Look East and you will see a different picture.
Bulgaria exports as much to Georgia as the powerful western EU nations
combined, yet is the only EU trading nation that imports more from Georgia than
it exports.
Because trade is all about gravity. Sofia is much
closer to Tbilisi than Strasbourg. Countries trade more with those countries
closer to their borders because the cost of trade is lower.
Through a mix of gravity and history, 62.2% of
Georgia’s exports go to its eight biggest Eurasian trade partners (former
Soviet states, Turkey, China and India). And the trade balance is more even
than it is with Europe, as Eurasian states export 1.8 times more to Georgia
than they import. Russia exported 2.9 times more than Georgia in 2022 because
of a surge in fuel exports. However, Georgian exports to Russia have also
increased by 56% since 2017 and now make up 9.4% of the total.
The major economic shock Georgia has had to confront
has been the war in Ukraine. A net 87,200 people from Russia, Ukraine and
Belarus emigrated to
Georgia between 2022
and 2023, two thirds of them Russian. Historically, Georgia had fairly even net
migration, but the war-induced influx prompted unprecedented
house price inflation of
around 35% with rents up by as much as 50%.
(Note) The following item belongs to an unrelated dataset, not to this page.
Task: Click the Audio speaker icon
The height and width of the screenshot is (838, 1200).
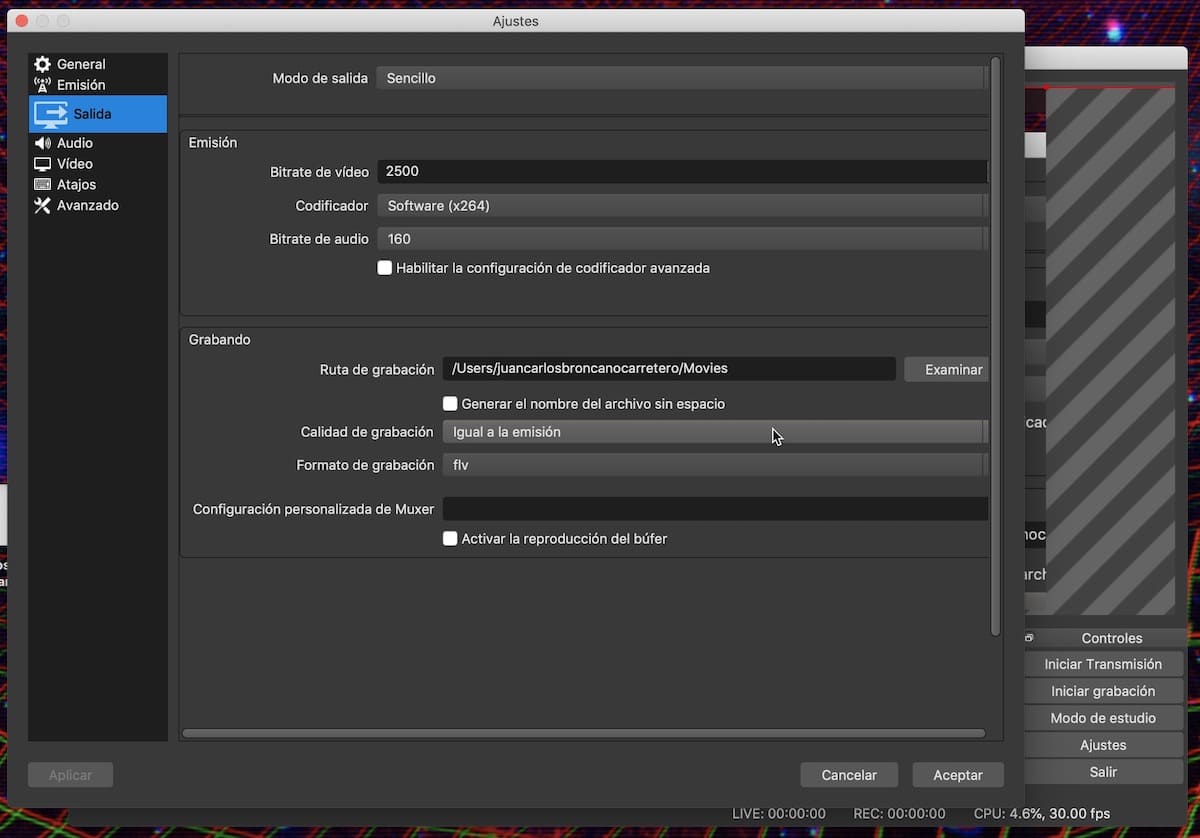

High inflation during the first two years of the
Ukraine war appears to have been tamed by the National Bank of Georgia which
hiked interest rates to their highest level since the Global
Financial Crisis.
An economic flip side, is that Georgia saw a much
needed boost in its current account which recorded its only significant surplus
since the Soviet period in the third quarter of 2022. This was driven by
surging service exports, that is, foreign money spent by migrants in
Georgia. Foreign
Exchange reserves also
rose to a post-Soviet high.
But the influx of Russians fleeing the draft
undoubtedly increased resentment and social tension in part driven by historical enmity, including
around the 2008 Georgian war. But it runs deeper. Georgia’s impressive reduction in
unemployment has
also flat-lined, having dropped from 20.6% in 2009 to 11.6% in 2020.
Worryingly, 26.7% of
Georgia’s young people are
unemployed, and have seen young, digitally nomadic, middle class Russians
crowding out opportunities in high-valued-added sectors.
The West has framed the election and its results in
almost Manichean terms, a battle of light and dark, between Europe and Russia.
They have positioned Georgia Dream’s founder Bidzina Ivanishvili, as a Kremlin
stooge. Yes, Ivanishvili, like many oligarchs, gained his wealth during the
chaos of Soviet collapse. His nationalism is rooted in a conservatism that has
echoes of Putin’s Russia and Orban’s Hungary.
But his economic approach in Georgia has been driven
by specifically Georgian considerations. And elections always, ultimately, get
tipped by domestic issues.
By today’s election count, it would seem a majority of
Georgian people chose prosperity over war. It’s time to let Georgia’s
government get back to the task of strengthening their wonderful country still
further.
Ian Proud was a member of His Britannic Majesty's
Diplomatic Service from 1999 to 2023. He served as the Economic Counsellor at
the British Embassy in Moscow from July 2014 to February 2019. Prior to Moscow,
he organized the 2013 G8 Summit in Lough Erne, Northern Ireland, working out of
10 Downing Street. He recently published his memoir, "A Misfit in Moscow:
How British diplomacy in Russia failed, 2014-2019."